Provided records START

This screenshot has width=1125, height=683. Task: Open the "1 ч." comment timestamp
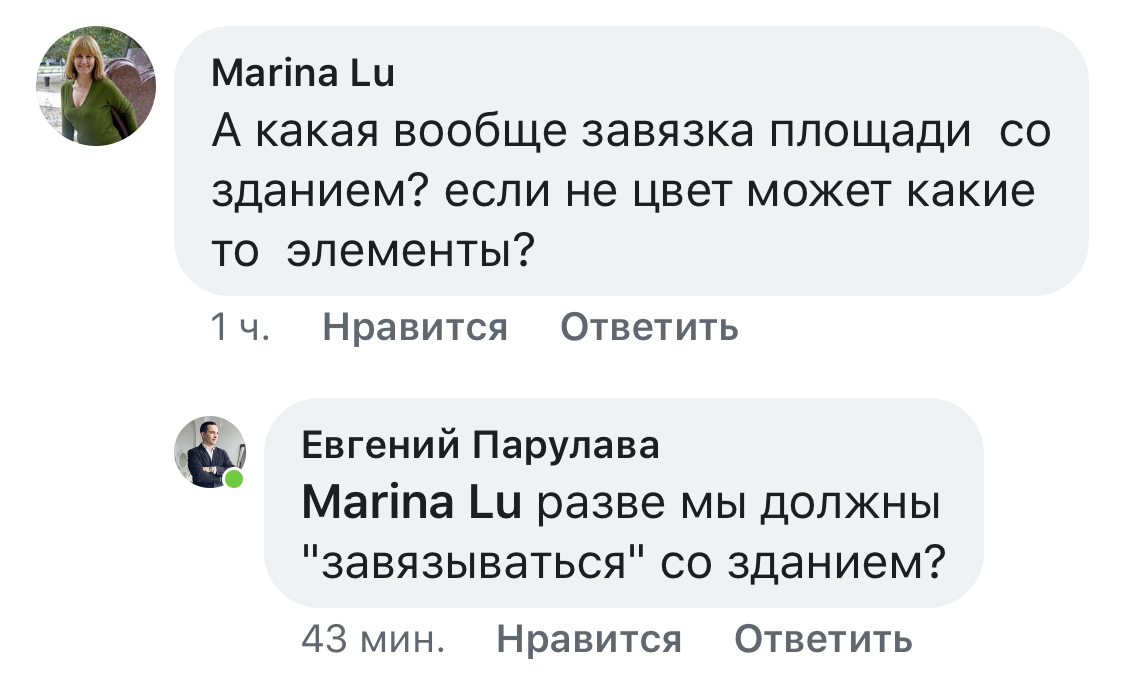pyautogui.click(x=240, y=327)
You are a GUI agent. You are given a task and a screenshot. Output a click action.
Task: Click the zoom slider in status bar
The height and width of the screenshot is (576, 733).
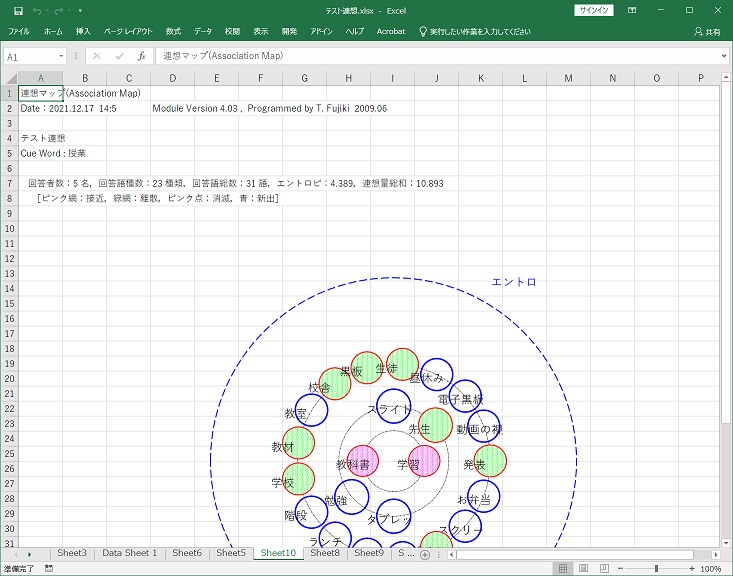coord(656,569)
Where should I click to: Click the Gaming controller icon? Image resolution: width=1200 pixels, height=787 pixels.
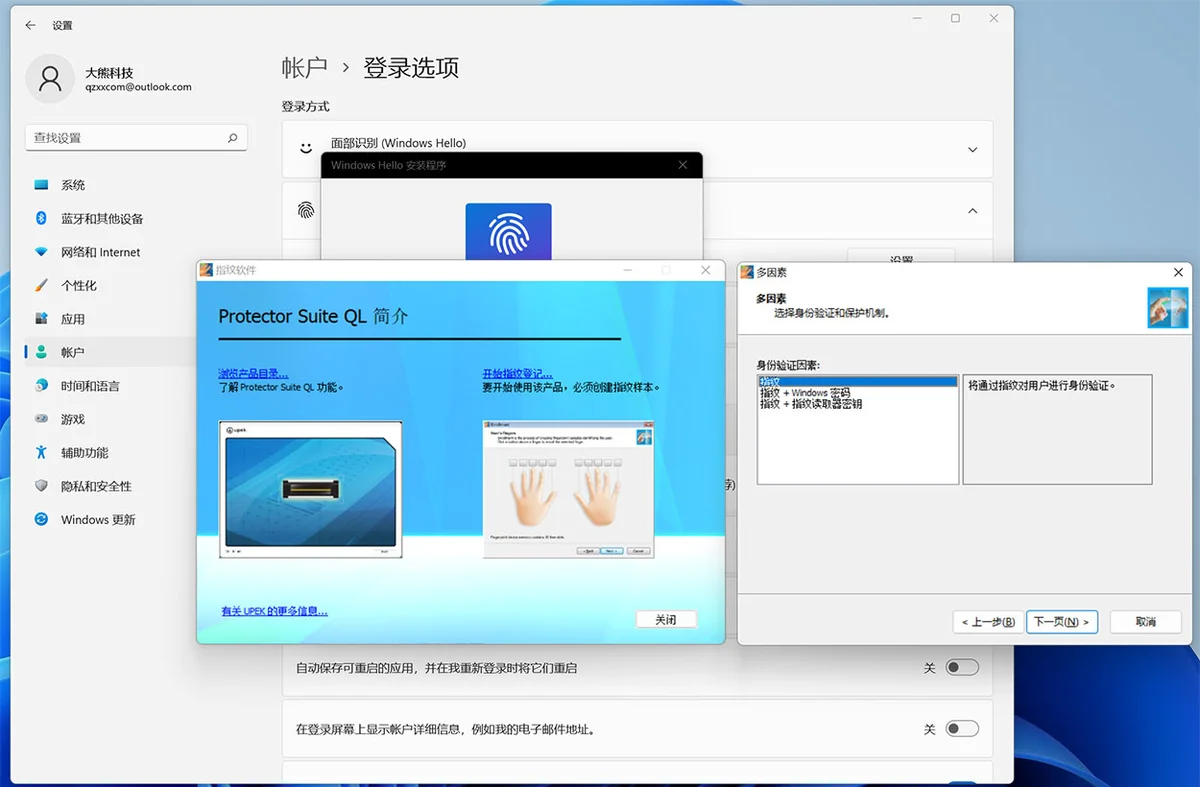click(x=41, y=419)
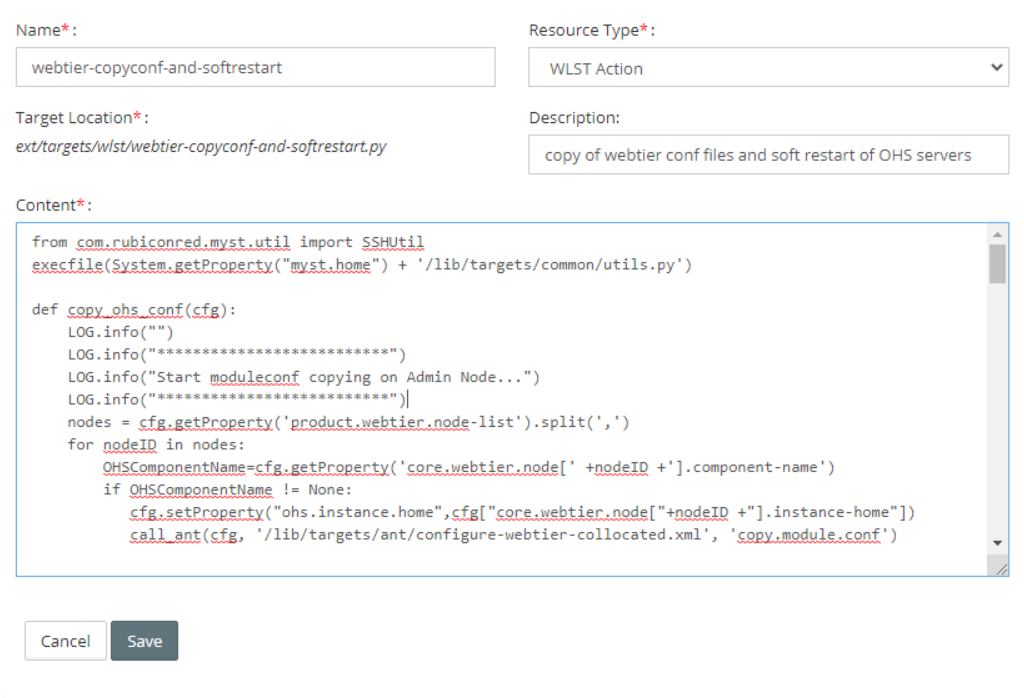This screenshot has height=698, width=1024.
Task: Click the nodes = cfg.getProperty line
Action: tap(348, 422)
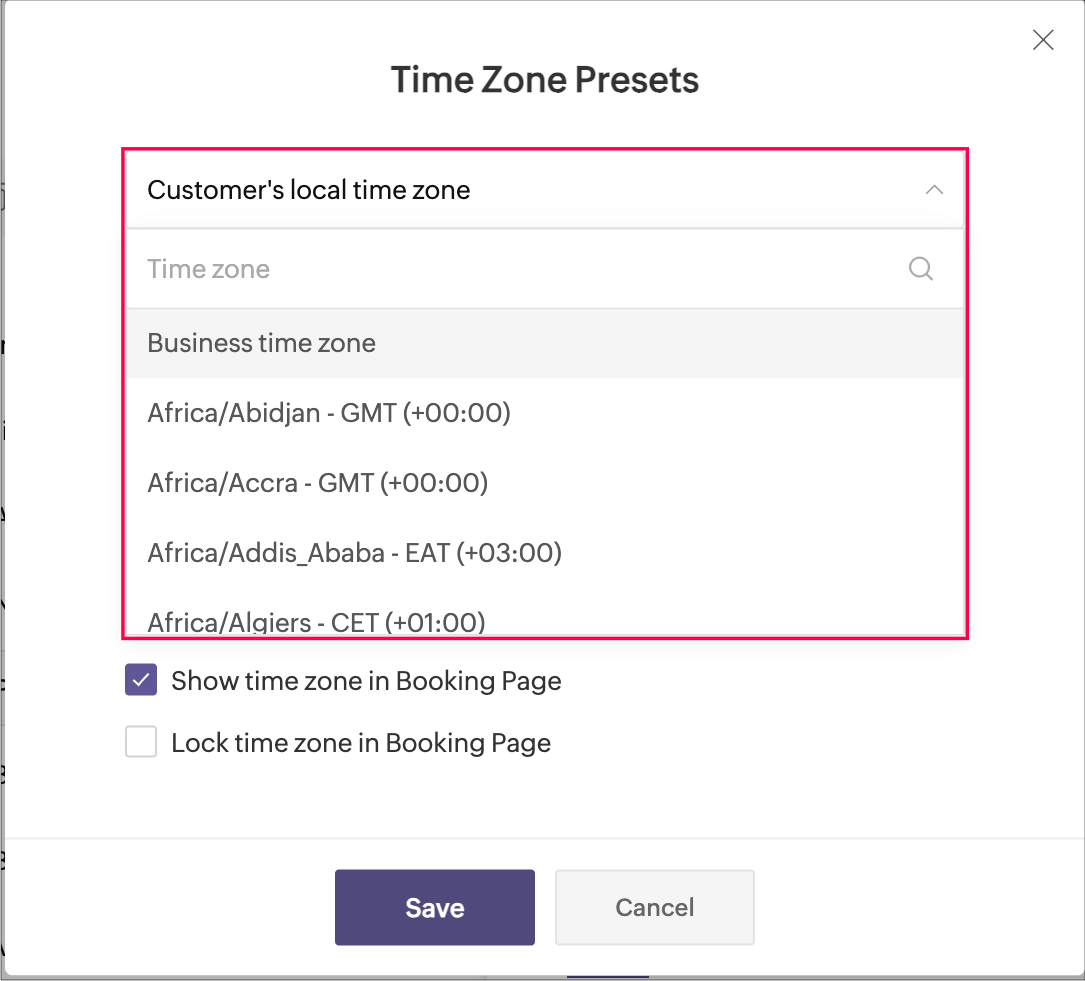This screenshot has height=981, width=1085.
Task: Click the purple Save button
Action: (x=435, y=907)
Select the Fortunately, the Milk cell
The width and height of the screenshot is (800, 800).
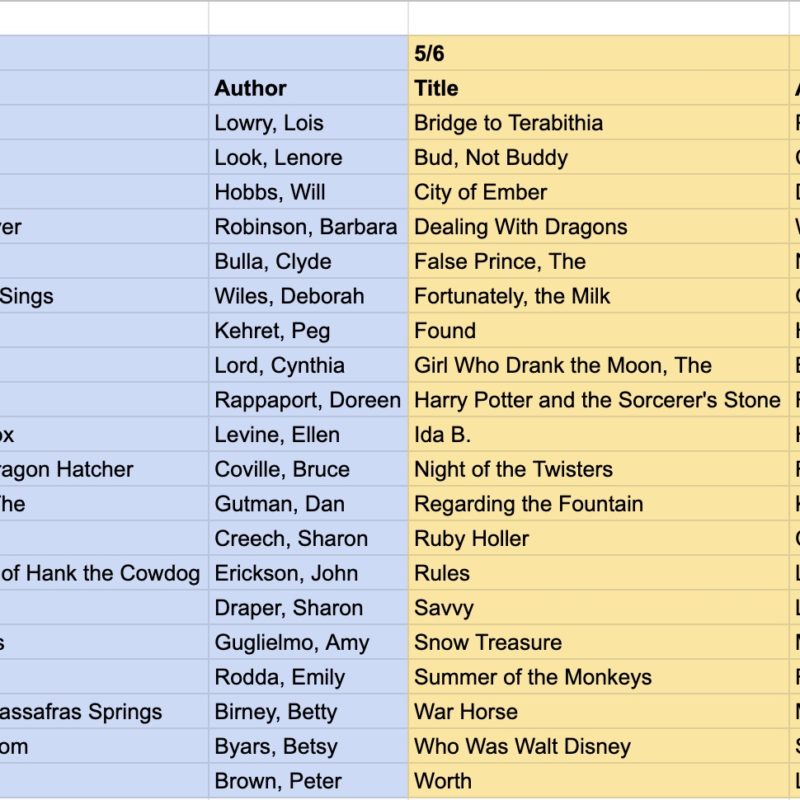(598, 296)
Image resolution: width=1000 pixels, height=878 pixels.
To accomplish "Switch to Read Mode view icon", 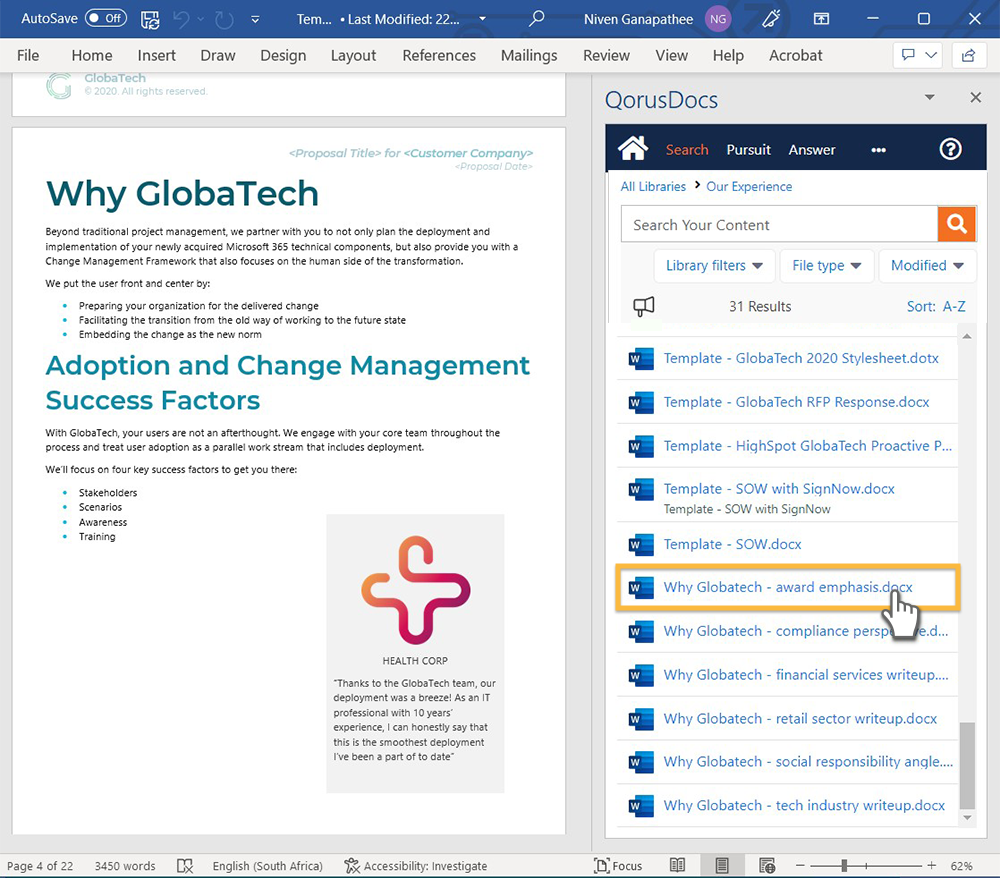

Provided records END

- **Task details**: If an entry contains a picture, omit it; restate everything else word for word.

- **Final answer**:
This screenshot has width=1125, height=683. Task: Open the "1 ч." comment timestamp
pyautogui.click(x=240, y=327)
You are a GUI agent. You are given a task and a screenshot. Output a click action.
Task: Click the zoom slider in status bar
The height and width of the screenshot is (576, 733).
coord(656,569)
Where should I click to: Click the Gaming controller icon? Image resolution: width=1200 pixels, height=787 pixels.
click(x=41, y=419)
This screenshot has height=698, width=1024.
Task: Click the nodes = cfg.getProperty line
Action: tap(348, 422)
This screenshot has height=981, width=1085.
Task: Click the purple Save button
Action: (x=435, y=907)
Select the Fortunately, the Milk cell
The width and height of the screenshot is (800, 800).
(598, 296)
Image resolution: width=1000 pixels, height=878 pixels.
To accomplish "Switch to Read Mode view icon", 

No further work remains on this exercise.